Molecular characterization of antimicrobial resistance and enterobacterial repetitive intergenic consensus-PCR as a molecular typing tool for Salmonella spp. isolated from poultry and humans

BACKGROUND AND AIM: Salmonella spp. are one of the most important food-borne pathogens in the world, emerging as a major public health concern. Moreover, multidrug-resistant (MDR) strains have been isolated from salmonellosis outbreaks, which compromise its treatment success. This study was conducted to characterize the phenotypic and genotypic antibiotic resistance profile of Salmonella strains isolated from broilers and humans from the regions of Tolima and Santander (Colombia). MATERIALS AND METHODS: Salmonella spp. strains (n=49) were confirmed through molecular detection by amplification of the invA gene. Phenotypic antibiotic resistance was determined by the automated method and the agar diffusion method, and the presence of resistance genes was evaluated by PCR. Genotypic characterization was conducted using the enterobacterial repetitive intergenic consensus (ERIC)-PCR method, from which a dendrogram was generated and the possible phylogenetic relationships were established.

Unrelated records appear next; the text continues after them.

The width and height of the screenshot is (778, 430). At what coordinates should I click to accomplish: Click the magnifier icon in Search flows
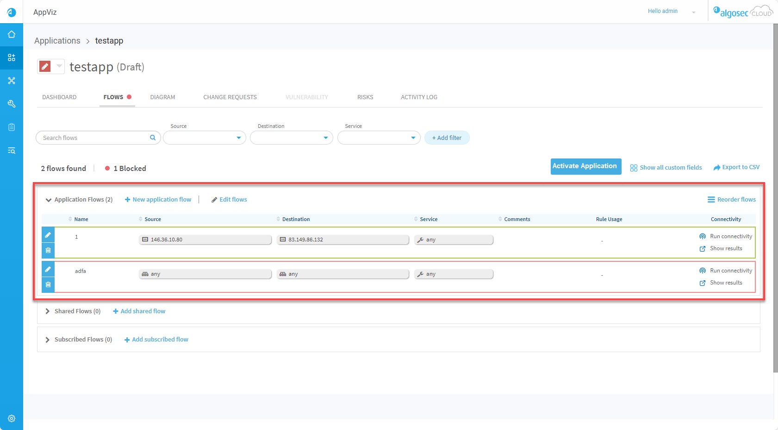(x=153, y=138)
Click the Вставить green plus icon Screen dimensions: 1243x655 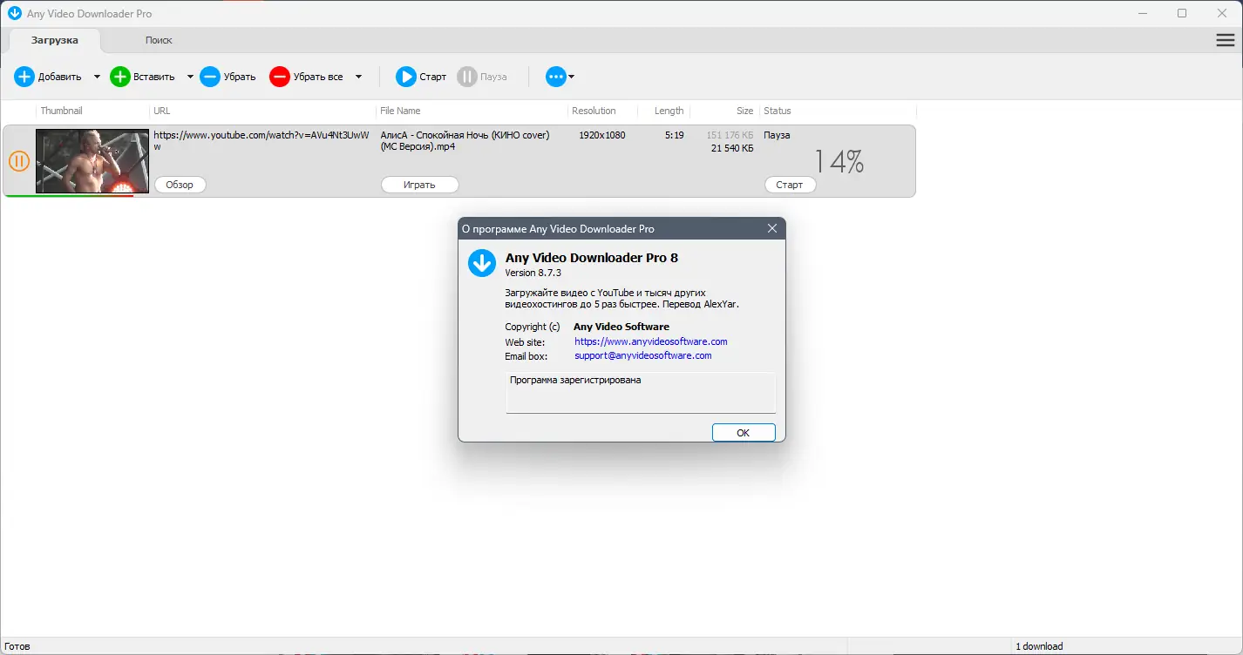click(x=119, y=77)
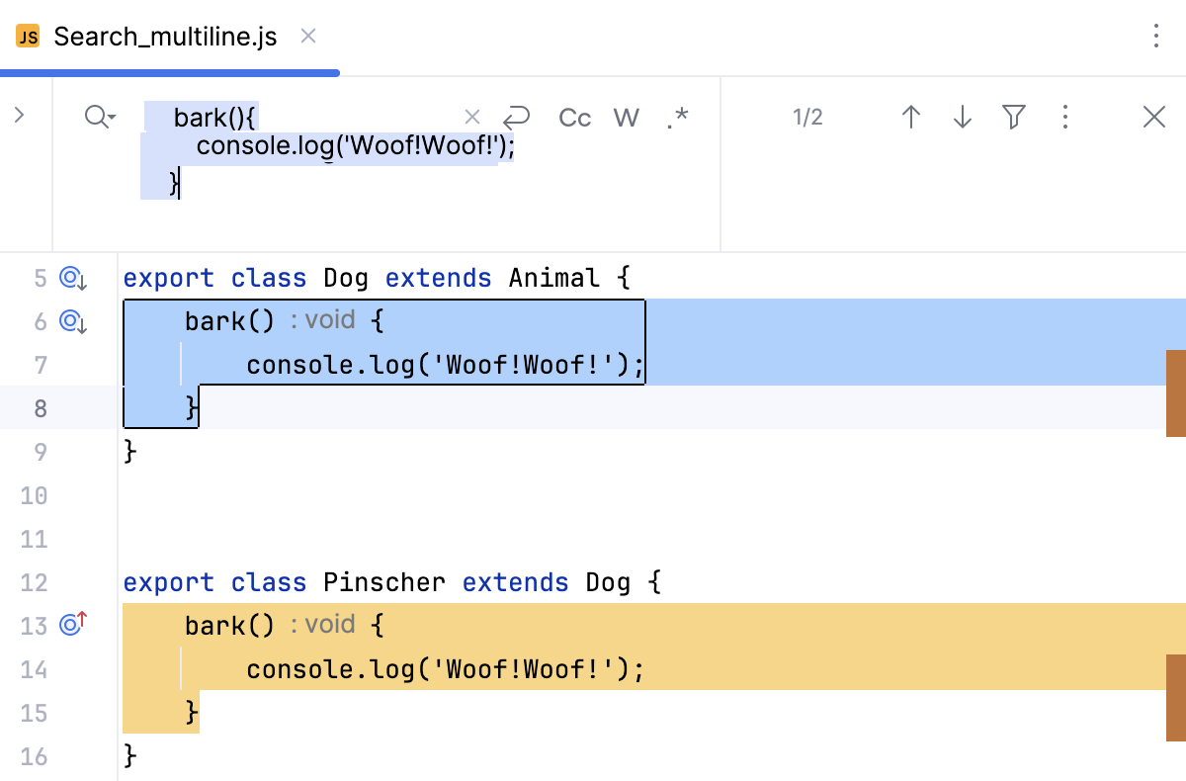1186x781 pixels.
Task: Click the kebab menu inside the search bar
Action: coord(1065,117)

RESULTS: Salmonella isolates were classified as MDR strains exhibiting resistance to four antibiotic classes, penicillins, aminoglycosides, sulfonamides, and cephalosporins, and the human strains were resistant to gentamicin. At the genotypic level, the isolates contained the genes bla(CMY2), bla(CTX-M), bla(PSE-1), bla(TEM), aadA1, srtB, dfrA1, sul2, and floR. The genotyping results obtained by ERIC-PCR allowed the grouping of strains according to the source of isolation. CONCLUSION: The Salmonella spp. strains exhibited resistance to multiple antibiotics, as well as multiple genes associated with them, and the ERIC-PCR method was a technique that was helpful in generating clusters with biological significance.